┌──

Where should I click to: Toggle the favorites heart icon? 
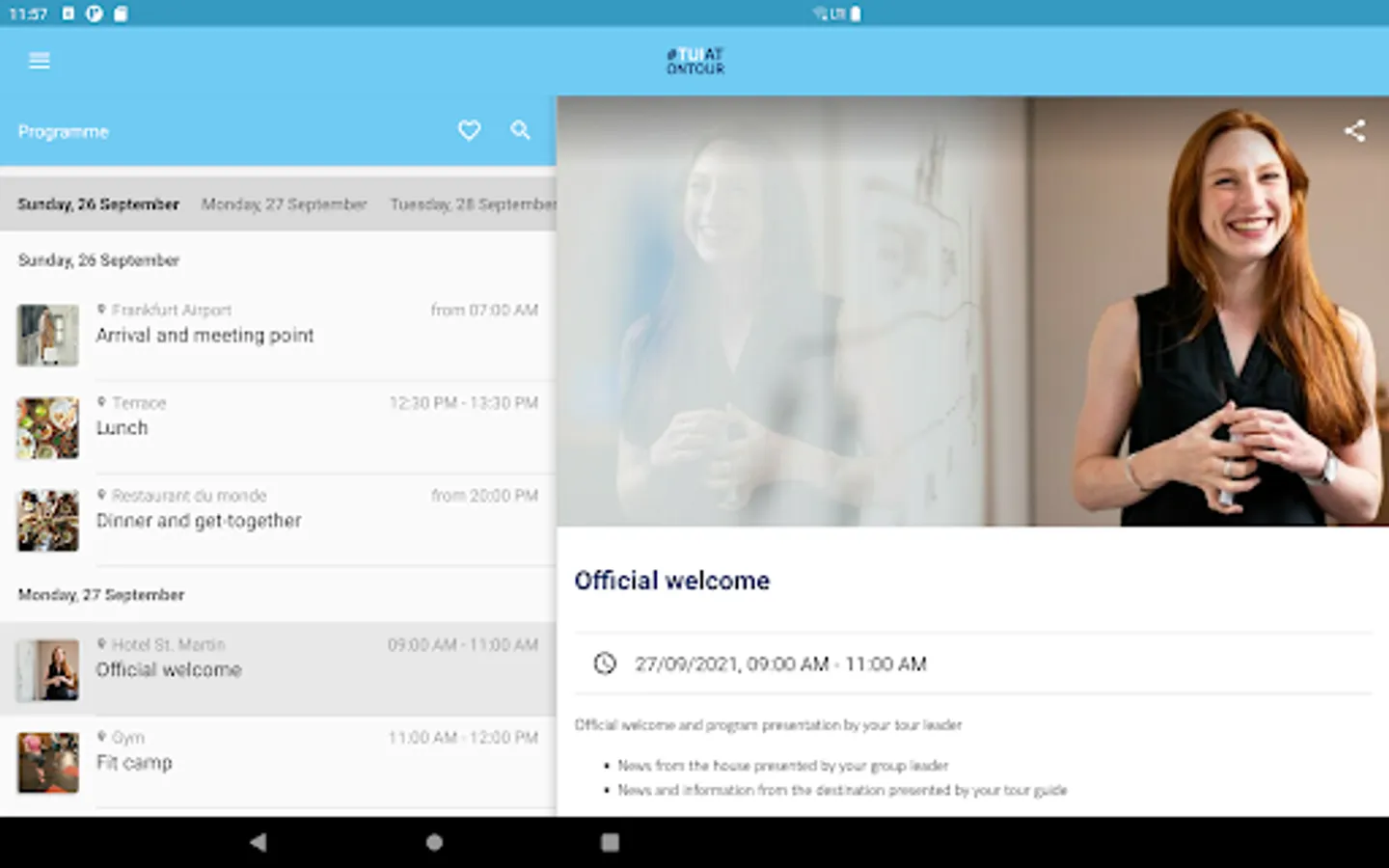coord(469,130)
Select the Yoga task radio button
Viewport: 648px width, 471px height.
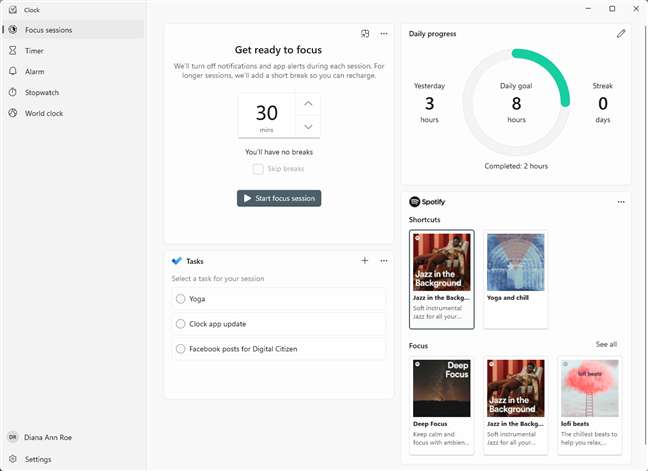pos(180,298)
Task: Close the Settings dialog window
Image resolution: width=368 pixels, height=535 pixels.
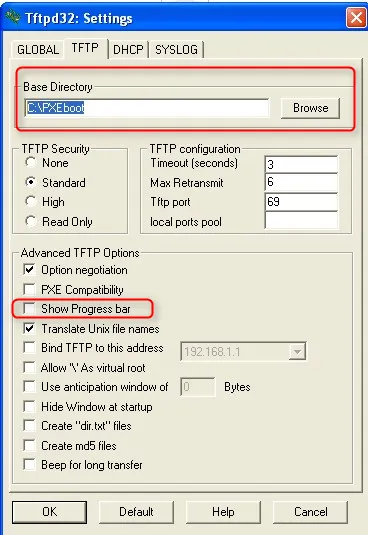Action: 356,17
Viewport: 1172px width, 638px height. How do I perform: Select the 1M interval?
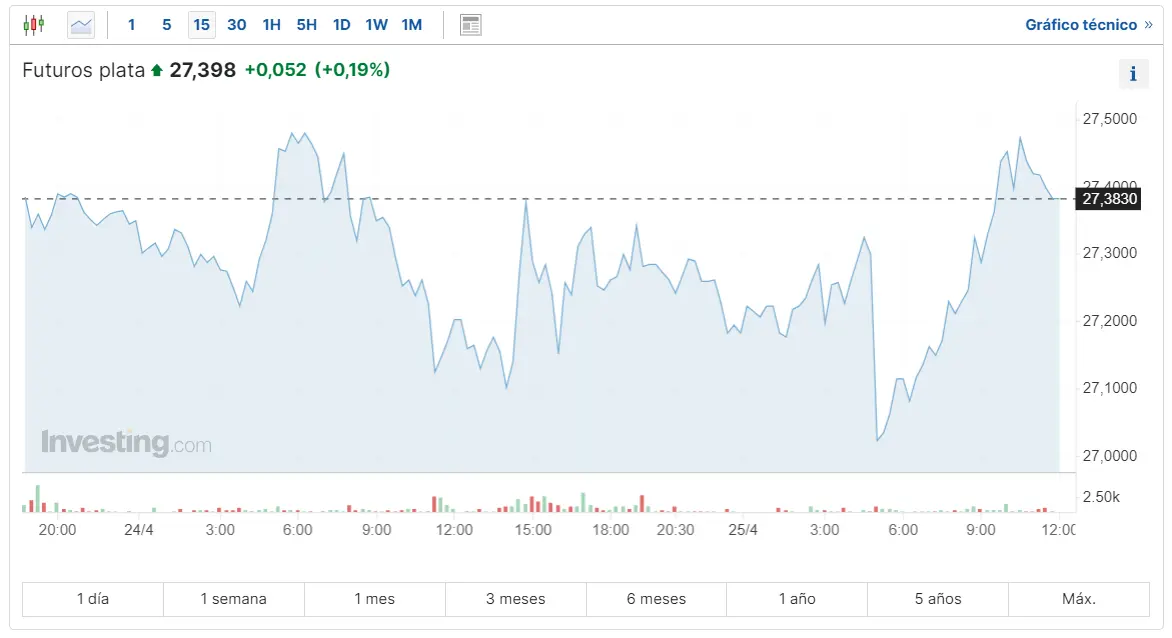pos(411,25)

└──

**DIRECTIONS FOR THIS TASK:** Your answer must be the full set of entries, set down exactly and without pictures.

**SOLUTION FOR THIS PROBLEM:**
Where should I click to: Toggle the favorites heart icon? 
coord(469,130)
Select the Yoga task radio button
Viewport: 648px width, 471px height.
pos(180,298)
Task: Close the Settings dialog window
Image resolution: width=368 pixels, height=535 pixels.
Action: 356,17
Viewport: 1172px width, 638px height. How do I perform: Select the 1M interval?
pos(411,25)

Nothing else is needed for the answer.